毎日新聞社など主催 永遠の都ローマ展 上野・東京都美術館で開幕

2023年10月3日

 イタリア・ローマのカピトリーノ美術館の名品を中心に、ローマの歴史と芸術を紹介する「永遠の都ローマ展」(毎日新聞社ほか主催)が、東京都台東区の東京都美術館で9月16日開幕した。日本初公開となる古代彫刻の傑作「カピトリーノのヴィーナス」(東京会場のみ)、高さ約1・8メートルの「コンスタンティヌス帝の巨像の頭部(複製)」、ローマ神話にちなむ「カピトリーノの牝狼(複製)」などが並ぶ。

 

 

「永遠の都ローマ展」の内覧会で公開された「コンスタンティヌス帝の巨像の頭部」

 

 

 古代ローマ帝国の栄光を、歴代ローマ皇帝の肖像をはじめ、ローマ帝国ゆかりの女性たちの肖像など、それぞれの「時代の顔」を通じてたどる。加えて、帝国の栄華を象徴する「コンスタンティヌス帝の巨像」の一部を原寸大複製で展示。頭部だけで高さ約1.8メートルのスケールをもつ巨像は、カピトリーノ美術館誕生のきっかけにもなった重要な彫像の一つ。本展では、巨像の頭部、左足、左手、さらにルーヴル美術館で近年発見され、話題となった人差し指の複製をあわせて展示する。

 

 何より、東京展の目玉は「カピトリーノのヴィーナス」。古代ギリシャの偉大な彫刻家プラクシテレスの女神像(前4世紀)に基づく2世紀の作品。ヴィーナス像に典型的な恥じらいのポーズをとる。ミロのヴィーナス(ルーヴル美術館)、メディチのヴィーナス(ウフィッツイ美術館)に並ぶ古代ヴィーナス像の傑作として知られる。
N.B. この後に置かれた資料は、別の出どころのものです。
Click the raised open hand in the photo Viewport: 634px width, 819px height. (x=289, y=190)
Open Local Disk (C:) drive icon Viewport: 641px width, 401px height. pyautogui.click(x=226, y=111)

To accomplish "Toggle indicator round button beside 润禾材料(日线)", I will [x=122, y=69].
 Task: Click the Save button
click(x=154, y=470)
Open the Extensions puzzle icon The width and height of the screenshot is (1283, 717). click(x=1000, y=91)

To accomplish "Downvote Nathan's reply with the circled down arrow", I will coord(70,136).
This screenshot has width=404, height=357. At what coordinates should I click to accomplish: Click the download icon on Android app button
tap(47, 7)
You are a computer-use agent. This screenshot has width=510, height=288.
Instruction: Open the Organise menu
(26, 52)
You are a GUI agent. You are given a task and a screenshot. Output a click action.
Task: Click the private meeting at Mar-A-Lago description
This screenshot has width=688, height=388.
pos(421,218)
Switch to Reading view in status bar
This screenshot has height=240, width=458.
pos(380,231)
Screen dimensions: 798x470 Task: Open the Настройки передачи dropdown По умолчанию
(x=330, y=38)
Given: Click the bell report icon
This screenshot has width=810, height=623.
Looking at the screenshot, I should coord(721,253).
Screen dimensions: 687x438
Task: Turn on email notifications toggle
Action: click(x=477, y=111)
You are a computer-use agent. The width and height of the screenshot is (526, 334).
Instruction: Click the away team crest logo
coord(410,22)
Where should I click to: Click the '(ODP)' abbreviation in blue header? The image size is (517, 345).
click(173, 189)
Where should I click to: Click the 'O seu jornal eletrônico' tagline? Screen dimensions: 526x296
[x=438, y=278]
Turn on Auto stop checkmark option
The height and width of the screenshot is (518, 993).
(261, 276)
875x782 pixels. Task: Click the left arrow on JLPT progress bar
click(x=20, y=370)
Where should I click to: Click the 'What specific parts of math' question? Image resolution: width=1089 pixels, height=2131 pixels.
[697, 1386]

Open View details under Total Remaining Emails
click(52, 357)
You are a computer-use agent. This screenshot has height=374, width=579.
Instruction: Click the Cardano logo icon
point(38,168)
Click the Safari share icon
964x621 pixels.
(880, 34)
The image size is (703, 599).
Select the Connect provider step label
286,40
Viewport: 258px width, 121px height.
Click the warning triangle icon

カピトリーノ美術館以外では滅多に見ることができない門外不出の作品である。

 

 

「永遠の都ローマ展」の内覧会で公開された「カピトリーノのヴィーナス」

 

 

 カピトリーノ美術館のはじまりは、1471年に教皇シクストゥス4世が《カピトリーノの牝狼》をはじめとする4点の古代彫刻をローマ市民に返還/寄贈したことにさかのぼる。

 

 これらを核に古代遺物や古代彫刻などが加えられ、1734年、教皇クレメンス12世の時代に一般に向けて公開されるようになった。18世紀半ばには、絵画館が設立され、さらには陶磁器やコインが加わった。古代ローマの栄光を象徴するカピトリーノの丘にそびえ建つ同館は、3つの建物で構成され、正面は、市庁舎(パラッツォ・セナトリオ)、左右に向かい合う建物がカピトリーノ美術館を構成するパラッツォ・デイ・コンセルヴァトーリとパラッツォ・ヌオーヴォである。展示の冒頭では、これらローマの聖域を俯瞰で捉えた壮大な映像が観る者を出迎え、時空を超えてローマへと導く。

 

 12月10日まで。福岡市美術館にも巡回する(2024年1月5日~3月10日)。問い合わせは050・5541・8600(ハローダイヤル)。